[Word and item position data]
----

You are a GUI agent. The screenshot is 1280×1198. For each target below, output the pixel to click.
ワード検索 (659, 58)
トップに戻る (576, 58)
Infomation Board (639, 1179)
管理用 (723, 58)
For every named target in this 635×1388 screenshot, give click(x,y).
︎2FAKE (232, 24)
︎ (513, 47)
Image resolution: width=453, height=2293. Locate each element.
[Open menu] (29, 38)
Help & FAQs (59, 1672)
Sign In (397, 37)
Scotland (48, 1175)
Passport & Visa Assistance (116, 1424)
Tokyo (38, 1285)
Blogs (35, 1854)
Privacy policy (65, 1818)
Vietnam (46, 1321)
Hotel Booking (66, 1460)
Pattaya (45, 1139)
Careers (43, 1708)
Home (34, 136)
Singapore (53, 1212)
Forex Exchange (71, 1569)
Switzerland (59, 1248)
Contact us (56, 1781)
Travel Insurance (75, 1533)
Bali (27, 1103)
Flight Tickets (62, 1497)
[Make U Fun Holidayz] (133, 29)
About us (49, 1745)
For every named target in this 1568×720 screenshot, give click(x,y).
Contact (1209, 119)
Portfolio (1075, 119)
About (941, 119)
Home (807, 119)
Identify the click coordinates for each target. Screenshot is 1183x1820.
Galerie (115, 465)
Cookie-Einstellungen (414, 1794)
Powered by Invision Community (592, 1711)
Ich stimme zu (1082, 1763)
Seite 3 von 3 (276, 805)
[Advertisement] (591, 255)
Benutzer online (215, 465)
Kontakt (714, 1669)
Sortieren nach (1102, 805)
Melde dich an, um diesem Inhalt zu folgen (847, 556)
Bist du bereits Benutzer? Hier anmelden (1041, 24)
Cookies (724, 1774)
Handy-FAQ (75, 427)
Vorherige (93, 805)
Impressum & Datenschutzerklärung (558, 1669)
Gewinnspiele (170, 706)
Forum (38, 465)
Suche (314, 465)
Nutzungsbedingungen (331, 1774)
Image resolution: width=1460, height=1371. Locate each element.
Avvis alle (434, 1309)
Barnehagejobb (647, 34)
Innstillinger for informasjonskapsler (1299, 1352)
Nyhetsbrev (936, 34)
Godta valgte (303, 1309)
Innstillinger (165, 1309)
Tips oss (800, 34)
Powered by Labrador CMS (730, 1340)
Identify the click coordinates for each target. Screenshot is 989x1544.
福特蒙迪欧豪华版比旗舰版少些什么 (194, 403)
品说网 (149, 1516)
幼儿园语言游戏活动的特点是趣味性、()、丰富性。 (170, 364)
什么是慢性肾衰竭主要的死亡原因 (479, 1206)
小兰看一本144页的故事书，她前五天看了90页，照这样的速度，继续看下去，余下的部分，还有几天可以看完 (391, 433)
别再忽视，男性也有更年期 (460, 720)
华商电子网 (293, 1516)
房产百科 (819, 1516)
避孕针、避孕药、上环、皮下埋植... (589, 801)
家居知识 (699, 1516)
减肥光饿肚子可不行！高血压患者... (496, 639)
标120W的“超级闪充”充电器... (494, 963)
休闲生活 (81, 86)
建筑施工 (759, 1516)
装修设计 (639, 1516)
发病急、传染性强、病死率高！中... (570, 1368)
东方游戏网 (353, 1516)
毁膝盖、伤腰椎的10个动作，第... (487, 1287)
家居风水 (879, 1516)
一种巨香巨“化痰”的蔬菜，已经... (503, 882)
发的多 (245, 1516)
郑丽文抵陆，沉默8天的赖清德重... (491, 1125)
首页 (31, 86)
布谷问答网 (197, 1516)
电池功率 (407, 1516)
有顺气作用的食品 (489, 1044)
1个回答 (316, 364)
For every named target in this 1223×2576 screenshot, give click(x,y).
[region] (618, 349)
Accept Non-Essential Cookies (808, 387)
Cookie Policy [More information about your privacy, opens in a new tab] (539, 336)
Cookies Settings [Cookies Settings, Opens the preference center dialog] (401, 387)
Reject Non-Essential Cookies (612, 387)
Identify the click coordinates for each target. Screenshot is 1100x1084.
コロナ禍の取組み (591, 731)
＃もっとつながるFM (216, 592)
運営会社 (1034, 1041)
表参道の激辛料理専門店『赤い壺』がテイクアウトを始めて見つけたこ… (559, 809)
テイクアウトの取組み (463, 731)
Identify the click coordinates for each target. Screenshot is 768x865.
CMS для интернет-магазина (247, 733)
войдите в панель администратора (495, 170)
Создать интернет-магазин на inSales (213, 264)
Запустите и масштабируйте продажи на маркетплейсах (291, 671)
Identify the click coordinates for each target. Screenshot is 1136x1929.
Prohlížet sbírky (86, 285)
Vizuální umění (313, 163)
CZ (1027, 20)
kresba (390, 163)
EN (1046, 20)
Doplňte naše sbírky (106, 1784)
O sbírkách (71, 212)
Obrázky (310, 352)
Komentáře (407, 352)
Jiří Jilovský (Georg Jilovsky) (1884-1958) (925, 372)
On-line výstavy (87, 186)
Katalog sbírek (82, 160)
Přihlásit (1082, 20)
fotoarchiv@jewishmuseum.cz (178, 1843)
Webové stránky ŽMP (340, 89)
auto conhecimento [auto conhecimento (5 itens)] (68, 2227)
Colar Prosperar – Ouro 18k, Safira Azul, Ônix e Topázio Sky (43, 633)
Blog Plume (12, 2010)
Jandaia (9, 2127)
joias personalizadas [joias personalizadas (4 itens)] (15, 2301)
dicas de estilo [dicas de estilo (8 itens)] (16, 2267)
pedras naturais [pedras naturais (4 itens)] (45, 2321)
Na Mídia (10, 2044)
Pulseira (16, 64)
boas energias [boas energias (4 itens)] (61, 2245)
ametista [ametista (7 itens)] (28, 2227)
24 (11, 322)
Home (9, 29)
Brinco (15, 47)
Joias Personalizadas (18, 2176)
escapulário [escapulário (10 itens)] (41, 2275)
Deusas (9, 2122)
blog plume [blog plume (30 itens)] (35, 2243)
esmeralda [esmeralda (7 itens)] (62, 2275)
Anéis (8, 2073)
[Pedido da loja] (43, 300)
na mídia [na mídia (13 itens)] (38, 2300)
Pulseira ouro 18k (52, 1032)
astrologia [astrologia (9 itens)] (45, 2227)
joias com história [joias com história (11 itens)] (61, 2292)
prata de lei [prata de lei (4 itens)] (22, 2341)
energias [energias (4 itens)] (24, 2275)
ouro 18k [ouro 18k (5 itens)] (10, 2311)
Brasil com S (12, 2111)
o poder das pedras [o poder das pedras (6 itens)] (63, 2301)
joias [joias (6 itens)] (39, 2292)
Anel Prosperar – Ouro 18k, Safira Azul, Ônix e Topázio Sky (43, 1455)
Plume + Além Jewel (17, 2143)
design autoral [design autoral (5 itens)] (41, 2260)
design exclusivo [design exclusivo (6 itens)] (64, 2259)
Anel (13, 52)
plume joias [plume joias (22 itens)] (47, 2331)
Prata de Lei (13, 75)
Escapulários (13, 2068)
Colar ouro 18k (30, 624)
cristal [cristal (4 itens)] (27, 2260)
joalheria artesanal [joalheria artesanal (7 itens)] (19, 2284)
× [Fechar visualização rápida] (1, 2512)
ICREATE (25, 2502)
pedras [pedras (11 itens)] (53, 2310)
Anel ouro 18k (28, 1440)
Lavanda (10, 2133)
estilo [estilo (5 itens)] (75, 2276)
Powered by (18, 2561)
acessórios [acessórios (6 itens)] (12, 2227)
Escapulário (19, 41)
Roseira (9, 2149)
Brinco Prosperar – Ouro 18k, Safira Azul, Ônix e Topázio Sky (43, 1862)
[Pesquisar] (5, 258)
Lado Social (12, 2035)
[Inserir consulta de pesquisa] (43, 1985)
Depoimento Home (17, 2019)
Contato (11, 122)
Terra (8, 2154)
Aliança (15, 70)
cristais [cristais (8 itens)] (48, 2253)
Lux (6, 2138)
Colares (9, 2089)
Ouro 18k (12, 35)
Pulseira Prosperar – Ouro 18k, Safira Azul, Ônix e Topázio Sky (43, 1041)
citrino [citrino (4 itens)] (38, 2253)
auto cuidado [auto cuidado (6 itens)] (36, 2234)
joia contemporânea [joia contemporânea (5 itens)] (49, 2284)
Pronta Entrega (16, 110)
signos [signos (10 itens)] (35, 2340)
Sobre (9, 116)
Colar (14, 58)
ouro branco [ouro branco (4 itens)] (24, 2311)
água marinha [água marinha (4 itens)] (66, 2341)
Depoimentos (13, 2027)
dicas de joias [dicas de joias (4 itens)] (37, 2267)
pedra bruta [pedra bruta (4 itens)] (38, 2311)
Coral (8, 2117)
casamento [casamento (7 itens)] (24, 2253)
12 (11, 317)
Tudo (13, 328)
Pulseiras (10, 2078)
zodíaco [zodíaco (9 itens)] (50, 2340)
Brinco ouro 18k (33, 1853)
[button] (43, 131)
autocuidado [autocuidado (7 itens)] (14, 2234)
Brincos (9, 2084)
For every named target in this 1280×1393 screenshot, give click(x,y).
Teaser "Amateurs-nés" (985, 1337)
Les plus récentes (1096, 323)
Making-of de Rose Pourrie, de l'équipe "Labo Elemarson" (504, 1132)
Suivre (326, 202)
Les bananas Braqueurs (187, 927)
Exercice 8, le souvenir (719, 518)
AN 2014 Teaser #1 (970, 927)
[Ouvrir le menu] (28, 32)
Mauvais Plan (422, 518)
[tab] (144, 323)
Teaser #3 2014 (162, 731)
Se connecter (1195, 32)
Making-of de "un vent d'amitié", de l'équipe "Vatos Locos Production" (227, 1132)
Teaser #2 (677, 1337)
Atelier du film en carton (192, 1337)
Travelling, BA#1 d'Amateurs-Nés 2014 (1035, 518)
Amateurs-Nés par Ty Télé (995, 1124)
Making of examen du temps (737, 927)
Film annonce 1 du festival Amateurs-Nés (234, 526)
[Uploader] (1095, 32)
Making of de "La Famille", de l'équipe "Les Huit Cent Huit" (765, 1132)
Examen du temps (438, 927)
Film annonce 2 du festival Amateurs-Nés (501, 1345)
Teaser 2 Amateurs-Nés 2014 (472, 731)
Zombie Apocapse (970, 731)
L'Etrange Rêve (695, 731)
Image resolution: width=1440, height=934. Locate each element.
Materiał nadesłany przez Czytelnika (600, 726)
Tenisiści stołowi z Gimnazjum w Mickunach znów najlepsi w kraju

----

Please repeat the records from the line containing "12 (11, 317)" through the line containing "Se connecter (1195, 32)", including both of those lines, with every line reproduced verbatim.

▶ **Completed task**:
12 (11, 317)
Tudo (13, 328)
Pulseiras (10, 2078)
zodíaco [zodíaco (9 itens)] (50, 2340)
Brinco ouro 18k (33, 1853)
[button] (43, 131)
autocuidado [autocuidado (7 itens)] (14, 2234)
Brincos (9, 2084)
For every named target in this 1280×1393 screenshot, give click(x,y).
Teaser "Amateurs-nés" (985, 1337)
Les plus récentes (1096, 323)
Making-of de Rose Pourrie, de l'équipe "Labo Elemarson" (504, 1132)
Suivre (326, 202)
Les bananas Braqueurs (187, 927)
Exercice 8, le souvenir (719, 518)
AN 2014 Teaser #1 (970, 927)
[Ouvrir le menu] (28, 32)
Mauvais Plan (422, 518)
[tab] (144, 323)
Teaser #3 2014 (162, 731)
Se connecter (1195, 32)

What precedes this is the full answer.